This past class session was held in the BIF Atrium for us to show other students what we’ve learned in BADM 395 – DMS so far, as well as answer any questions they might have about 3D printing. Our stations included
- A group of people building an Ultimaker 3D printer
- A small group upgrading one of the current printers we have in the lab
- A scanning station for people to print out 3D molds of themselves
I started off with the first group, but there were so many of us that it was hard to not be in the way if you weren’t already playing an essential role. I did the most that I could do to help find bits and pieces, but after the first hour passed I needed to set up the scanning. Since I had misplaced my laptop charger, I had to use my roommate’s laptop for the scanning. To do this I had to download the Sense Software to be used with our lab’s Sense scanner. People would sit in a spinning chair and I would hold the scanner steadily, grabbing the image frame between their chest and the top of their head. Before the person being scanned started turning in the chair, I would start aiming the scanner at the back of their head. This is because once the person makes a full rotation, the image sort-of “combines” itself after the rotation is complete. And it’s better for the image to come together on the back of the head so that the face doesn’t get distorted. Once the scan was complete, I would clean up the image then download it to Cura and prepare it for printing.

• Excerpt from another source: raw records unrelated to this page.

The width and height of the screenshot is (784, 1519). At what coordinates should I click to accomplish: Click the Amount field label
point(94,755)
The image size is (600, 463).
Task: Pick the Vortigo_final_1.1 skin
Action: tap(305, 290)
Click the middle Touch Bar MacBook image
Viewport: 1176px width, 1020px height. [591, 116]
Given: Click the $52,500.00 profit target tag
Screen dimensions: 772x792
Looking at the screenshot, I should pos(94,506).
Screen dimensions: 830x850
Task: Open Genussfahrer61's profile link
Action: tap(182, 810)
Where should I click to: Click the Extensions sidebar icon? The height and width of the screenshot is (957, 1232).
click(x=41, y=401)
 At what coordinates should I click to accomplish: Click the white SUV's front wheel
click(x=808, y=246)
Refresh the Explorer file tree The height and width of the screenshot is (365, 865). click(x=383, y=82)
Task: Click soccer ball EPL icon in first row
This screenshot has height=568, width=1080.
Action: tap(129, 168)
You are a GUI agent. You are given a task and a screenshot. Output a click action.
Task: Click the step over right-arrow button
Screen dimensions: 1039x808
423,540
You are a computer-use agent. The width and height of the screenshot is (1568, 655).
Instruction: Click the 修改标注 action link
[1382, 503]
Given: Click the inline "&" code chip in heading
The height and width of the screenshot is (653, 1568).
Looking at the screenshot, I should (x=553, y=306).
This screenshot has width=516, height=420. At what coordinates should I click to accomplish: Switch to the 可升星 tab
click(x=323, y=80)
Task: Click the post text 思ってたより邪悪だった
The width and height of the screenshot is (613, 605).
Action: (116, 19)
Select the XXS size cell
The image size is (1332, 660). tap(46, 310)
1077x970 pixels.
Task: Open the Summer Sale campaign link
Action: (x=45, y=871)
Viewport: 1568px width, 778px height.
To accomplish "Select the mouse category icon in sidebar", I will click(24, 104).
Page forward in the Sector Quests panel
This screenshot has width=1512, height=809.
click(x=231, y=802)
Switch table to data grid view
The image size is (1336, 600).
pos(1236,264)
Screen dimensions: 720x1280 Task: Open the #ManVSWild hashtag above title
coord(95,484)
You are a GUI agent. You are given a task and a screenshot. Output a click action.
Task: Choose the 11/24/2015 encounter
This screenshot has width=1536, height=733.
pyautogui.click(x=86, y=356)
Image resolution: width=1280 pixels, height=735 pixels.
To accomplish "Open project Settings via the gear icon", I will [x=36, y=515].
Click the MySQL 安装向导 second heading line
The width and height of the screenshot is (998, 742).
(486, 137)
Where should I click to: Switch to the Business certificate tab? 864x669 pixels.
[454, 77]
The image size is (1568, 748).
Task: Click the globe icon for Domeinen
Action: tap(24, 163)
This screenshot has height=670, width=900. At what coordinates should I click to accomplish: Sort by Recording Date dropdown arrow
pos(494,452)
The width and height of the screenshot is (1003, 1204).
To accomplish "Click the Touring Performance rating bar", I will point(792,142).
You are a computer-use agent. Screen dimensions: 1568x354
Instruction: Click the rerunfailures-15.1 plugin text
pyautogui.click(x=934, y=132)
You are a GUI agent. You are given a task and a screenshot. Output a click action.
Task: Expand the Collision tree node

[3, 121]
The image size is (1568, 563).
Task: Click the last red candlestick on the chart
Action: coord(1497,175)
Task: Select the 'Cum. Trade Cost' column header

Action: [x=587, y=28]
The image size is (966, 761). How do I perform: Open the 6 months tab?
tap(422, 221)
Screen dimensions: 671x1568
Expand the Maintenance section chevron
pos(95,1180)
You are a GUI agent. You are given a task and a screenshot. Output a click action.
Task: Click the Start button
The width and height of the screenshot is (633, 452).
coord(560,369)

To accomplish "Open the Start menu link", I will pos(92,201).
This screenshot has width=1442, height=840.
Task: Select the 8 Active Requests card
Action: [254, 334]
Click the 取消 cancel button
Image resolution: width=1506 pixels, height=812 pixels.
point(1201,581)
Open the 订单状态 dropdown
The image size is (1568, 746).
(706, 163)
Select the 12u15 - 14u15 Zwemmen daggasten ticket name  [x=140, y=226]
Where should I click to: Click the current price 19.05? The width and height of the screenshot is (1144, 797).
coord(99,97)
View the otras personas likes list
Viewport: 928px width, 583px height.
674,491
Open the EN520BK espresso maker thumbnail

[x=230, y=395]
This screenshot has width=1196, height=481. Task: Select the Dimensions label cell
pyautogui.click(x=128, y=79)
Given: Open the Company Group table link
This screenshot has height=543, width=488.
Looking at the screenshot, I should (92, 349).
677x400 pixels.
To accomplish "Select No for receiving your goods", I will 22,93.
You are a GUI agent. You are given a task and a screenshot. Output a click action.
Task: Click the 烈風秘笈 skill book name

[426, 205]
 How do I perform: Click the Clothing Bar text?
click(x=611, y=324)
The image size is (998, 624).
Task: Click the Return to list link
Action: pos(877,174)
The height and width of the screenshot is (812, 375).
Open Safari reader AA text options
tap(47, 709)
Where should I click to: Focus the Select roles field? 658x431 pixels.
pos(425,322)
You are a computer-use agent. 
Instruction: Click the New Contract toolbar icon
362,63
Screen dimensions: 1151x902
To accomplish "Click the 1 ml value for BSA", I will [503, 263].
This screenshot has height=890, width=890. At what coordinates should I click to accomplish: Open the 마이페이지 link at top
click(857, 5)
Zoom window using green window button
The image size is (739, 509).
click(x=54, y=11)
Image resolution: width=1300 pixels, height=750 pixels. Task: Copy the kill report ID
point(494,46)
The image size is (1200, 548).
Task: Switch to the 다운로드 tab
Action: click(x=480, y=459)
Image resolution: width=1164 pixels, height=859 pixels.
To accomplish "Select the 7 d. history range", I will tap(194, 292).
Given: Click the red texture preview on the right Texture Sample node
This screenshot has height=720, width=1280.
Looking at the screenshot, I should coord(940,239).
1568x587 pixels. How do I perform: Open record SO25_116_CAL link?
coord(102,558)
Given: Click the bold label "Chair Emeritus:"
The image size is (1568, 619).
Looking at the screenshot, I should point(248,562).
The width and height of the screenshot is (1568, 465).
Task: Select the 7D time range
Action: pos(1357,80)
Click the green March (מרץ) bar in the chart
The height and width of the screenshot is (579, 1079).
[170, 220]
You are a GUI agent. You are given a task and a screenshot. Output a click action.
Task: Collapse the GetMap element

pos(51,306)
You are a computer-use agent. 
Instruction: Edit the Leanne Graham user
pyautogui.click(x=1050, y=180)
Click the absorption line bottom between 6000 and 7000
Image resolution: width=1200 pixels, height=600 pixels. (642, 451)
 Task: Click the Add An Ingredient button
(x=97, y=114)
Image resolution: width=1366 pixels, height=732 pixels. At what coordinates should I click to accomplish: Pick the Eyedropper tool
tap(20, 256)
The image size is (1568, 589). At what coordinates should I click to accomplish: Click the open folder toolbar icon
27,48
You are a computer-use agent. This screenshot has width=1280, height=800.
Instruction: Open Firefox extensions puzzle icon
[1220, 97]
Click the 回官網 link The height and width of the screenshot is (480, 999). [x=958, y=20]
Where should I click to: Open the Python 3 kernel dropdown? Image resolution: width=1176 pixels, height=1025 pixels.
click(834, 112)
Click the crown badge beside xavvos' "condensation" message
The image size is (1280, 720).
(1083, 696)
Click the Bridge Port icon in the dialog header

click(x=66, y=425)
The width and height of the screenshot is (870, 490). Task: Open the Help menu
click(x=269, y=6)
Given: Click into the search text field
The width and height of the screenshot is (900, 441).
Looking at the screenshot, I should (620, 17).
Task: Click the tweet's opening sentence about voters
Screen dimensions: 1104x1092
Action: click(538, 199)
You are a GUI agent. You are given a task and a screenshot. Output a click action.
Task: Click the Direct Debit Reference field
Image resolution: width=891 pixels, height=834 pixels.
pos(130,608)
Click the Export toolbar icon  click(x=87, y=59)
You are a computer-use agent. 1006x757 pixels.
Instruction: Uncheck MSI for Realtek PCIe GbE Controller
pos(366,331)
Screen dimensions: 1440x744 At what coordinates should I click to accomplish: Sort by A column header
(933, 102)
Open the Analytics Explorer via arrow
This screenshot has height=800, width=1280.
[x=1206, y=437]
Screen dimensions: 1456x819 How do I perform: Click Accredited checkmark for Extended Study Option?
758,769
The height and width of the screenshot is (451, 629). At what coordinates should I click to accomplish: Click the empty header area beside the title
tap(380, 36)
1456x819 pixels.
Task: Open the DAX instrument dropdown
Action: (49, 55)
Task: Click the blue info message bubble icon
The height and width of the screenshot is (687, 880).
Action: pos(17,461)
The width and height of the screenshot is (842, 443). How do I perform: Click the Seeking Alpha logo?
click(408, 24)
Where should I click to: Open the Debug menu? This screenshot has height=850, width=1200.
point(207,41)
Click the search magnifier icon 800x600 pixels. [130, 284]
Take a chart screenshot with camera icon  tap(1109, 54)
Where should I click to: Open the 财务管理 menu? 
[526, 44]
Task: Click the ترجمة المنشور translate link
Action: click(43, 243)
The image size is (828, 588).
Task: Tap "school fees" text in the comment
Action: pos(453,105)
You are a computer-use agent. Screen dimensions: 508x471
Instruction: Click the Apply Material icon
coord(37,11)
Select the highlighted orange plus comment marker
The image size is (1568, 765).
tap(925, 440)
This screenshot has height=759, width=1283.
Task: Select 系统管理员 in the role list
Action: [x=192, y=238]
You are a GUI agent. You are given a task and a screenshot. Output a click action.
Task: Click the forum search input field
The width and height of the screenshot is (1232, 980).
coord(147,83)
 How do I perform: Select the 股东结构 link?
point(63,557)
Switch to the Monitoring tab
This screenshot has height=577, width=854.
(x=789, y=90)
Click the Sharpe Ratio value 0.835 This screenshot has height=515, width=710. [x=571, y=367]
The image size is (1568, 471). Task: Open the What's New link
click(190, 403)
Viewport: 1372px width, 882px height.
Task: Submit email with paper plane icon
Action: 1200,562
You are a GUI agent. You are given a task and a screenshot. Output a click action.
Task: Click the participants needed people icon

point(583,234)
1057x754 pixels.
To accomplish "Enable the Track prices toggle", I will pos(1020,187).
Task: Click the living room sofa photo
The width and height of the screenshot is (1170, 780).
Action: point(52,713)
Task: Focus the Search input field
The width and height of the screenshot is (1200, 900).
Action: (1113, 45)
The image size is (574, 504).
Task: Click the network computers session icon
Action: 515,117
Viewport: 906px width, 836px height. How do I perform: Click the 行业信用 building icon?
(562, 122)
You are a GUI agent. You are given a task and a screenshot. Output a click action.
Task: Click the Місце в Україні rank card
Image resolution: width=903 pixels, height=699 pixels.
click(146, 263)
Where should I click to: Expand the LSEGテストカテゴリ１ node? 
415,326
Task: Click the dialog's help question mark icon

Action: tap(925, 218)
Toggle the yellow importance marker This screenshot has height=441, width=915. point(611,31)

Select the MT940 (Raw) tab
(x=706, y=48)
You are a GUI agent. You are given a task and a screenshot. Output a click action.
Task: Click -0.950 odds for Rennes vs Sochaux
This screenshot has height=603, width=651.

I thought the event was really fun but if we were to do it again I would suggest that we make the set-up for the event a little bit more open. I had believed the event was meant for other students to learn about 3D printing but our set-up made the event seemed private and closed off (especially with the separators). I had a few friends mention to me after the event that it seemed pretty cool and they wanted to come say hi, but they didn’t want to interrupt us. I also know we were supposed to build 2 printers but only 1 had arrived, that was why it seemed a bit crowded when working at that station. There was also a lot of frustration for people since the instructions didn’t exactly match the parts we had needed. Not much we could’ve done about that, but I admired how people tried to work around those obstacles at that station.
I did speak to some students who had come up to my booth about 3D printing and the class itself, overall people were very interested in taking the course next year and the possibilities 3D printing offered in general. I enjoyed explaining to them about scanning and how the process worked.